*** Opening Supplied information ***

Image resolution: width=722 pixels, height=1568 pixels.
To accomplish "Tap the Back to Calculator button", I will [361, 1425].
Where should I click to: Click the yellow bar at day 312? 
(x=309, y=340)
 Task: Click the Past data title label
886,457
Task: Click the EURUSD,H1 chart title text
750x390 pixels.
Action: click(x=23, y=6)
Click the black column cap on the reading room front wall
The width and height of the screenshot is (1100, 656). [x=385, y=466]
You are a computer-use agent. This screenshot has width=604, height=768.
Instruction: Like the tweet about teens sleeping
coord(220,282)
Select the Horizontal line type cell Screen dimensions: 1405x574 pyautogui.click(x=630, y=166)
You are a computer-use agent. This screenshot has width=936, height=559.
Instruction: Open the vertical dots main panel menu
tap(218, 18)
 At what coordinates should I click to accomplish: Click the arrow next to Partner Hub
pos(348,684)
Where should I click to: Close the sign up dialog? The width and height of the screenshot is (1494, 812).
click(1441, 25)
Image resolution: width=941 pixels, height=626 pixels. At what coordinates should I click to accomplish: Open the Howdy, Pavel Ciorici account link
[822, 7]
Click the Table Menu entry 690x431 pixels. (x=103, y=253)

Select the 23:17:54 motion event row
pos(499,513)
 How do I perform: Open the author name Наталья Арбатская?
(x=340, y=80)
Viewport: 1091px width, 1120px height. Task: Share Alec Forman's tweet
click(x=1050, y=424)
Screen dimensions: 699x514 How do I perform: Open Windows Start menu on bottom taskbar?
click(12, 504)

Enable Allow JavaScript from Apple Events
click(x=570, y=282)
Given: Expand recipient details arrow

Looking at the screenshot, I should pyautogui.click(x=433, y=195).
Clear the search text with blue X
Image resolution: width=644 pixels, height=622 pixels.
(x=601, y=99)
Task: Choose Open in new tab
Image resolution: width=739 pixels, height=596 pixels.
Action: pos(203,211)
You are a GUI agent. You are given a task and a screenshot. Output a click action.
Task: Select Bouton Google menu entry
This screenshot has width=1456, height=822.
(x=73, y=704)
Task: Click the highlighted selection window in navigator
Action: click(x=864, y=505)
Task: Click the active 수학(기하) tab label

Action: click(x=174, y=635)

*** Closing Supplied information ***

All of the data above needs to be set down again exactly. Include every line.

**Task result**
Image resolution: width=722 pixels, height=1568 pixels.
To accomplish "Tap the Back to Calculator button", I will [361, 1425].
Where should I click to: Click the yellow bar at day 312? 
(x=309, y=340)
 Task: Click the Past data title label
886,457
Task: Click the EURUSD,H1 chart title text
750x390 pixels.
Action: click(x=23, y=6)
Click the black column cap on the reading room front wall
The width and height of the screenshot is (1100, 656). [x=385, y=466]
You are a computer-use agent. This screenshot has width=604, height=768.
Instruction: Like the tweet about teens sleeping
coord(220,282)
Select the Horizontal line type cell Screen dimensions: 1405x574 pyautogui.click(x=630, y=166)
You are a computer-use agent. This screenshot has width=936, height=559.
Instruction: Open the vertical dots main panel menu
tap(218, 18)
 At what coordinates should I click to accomplish: Click the arrow next to Partner Hub
pos(348,684)
Where should I click to: Close the sign up dialog? The width and height of the screenshot is (1494, 812).
click(1441, 25)
Image resolution: width=941 pixels, height=626 pixels. At what coordinates should I click to accomplish: Open the Howdy, Pavel Ciorici account link
[822, 7]
Click the Table Menu entry 690x431 pixels. (x=103, y=253)

Select the 23:17:54 motion event row
pos(499,513)
 How do I perform: Open the author name Наталья Арбатская?
(x=340, y=80)
Viewport: 1091px width, 1120px height. Task: Share Alec Forman's tweet
click(x=1050, y=424)
Screen dimensions: 699x514 How do I perform: Open Windows Start menu on bottom taskbar?
click(12, 504)

Enable Allow JavaScript from Apple Events
click(x=570, y=282)
Given: Expand recipient details arrow

Looking at the screenshot, I should pyautogui.click(x=433, y=195).
Clear the search text with blue X
Image resolution: width=644 pixels, height=622 pixels.
(x=601, y=99)
Task: Choose Open in new tab
Image resolution: width=739 pixels, height=596 pixels.
Action: pos(203,211)
You are a GUI agent. You are given a task and a screenshot. Output a click action.
Task: Select Bouton Google menu entry
This screenshot has width=1456, height=822.
(x=73, y=704)
Task: Click the highlighted selection window in navigator
Action: click(x=864, y=505)
Task: Click the active 수학(기하) tab label

Action: click(x=174, y=635)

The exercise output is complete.